Canberra Period Project is an initiative that provides support, menstruation products and essential living items to women, non-binary people, and trans men experiencing homelessness and housing uncertainty.
The Packs come in different styles varieties and each will have extras such as disposable scented bags, wipes, gloves and hand sanitiser. The assembly gets done by volunteers and at-risk and long-term unemployed women.
In 2019 we collaborated with 50+ partners to distribute more than 10,000 Period Packs, providing dignity and relieving pain and anxiety that women experience when they’re sleeping rough and their period arrives.
Period products are expensive and often unaffordable for the most vulnerable in society. We’d like to ask your help in sponsoring homeless women though their period. The idea is that each time you get your period it’s your reminder to donate one pack of sanitary products to the Period Project, or you can donate $5 and we will purchase them on your behalf. You can sponsor once, or as many times as you like, all help is very much appreciated!

+--

Return everything in the passage on the Canberra Period Project from "In 2019 we collaborated" down to "their period arrives.", copied word for word.

Dataset items:

+--

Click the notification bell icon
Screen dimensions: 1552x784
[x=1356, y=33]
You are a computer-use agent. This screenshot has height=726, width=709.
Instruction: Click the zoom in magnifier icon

+--

▶ **Exercise response**:
In 2019 we collaborated with 50+ partners to distribute more than 10,000 Period Packs, providing dignity and relieving pain and anxiety that women experience when they’re sleeping rough and their period arrives.